-- DATA FOR THIS TASK follows --

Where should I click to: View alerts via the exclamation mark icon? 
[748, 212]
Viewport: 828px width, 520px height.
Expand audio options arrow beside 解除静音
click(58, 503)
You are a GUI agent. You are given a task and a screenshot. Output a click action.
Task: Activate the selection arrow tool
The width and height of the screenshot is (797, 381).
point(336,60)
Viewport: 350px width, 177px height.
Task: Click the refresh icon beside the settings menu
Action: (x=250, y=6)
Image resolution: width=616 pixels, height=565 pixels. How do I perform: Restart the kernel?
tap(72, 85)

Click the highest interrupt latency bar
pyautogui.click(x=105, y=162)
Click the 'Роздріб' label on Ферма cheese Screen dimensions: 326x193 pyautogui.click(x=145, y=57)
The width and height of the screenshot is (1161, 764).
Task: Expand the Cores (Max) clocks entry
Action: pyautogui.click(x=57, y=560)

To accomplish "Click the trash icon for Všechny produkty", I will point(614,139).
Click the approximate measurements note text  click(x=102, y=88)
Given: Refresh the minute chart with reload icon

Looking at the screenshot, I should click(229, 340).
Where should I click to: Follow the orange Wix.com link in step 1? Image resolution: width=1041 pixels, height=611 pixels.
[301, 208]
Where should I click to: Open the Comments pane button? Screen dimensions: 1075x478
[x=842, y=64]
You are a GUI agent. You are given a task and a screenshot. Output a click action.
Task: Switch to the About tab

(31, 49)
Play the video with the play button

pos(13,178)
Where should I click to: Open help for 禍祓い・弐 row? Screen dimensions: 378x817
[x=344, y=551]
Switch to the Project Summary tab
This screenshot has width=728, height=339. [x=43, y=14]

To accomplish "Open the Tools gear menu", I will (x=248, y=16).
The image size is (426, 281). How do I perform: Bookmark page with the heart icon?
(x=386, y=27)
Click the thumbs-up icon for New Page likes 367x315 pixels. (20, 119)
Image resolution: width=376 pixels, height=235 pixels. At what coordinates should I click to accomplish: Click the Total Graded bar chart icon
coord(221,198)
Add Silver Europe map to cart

-- DATA FOR THIS TASK concluded --

### INSTRUCTIONS FOR THE TASK
Check every line above for the string "will", and copy the ones that have it.

### SOLUTION TO THIS PROBLEM
To accomplish "Click the trash icon for Všechny produkty", I will point(614,139).
To accomplish "Open the Tools gear menu", I will (x=248, y=16).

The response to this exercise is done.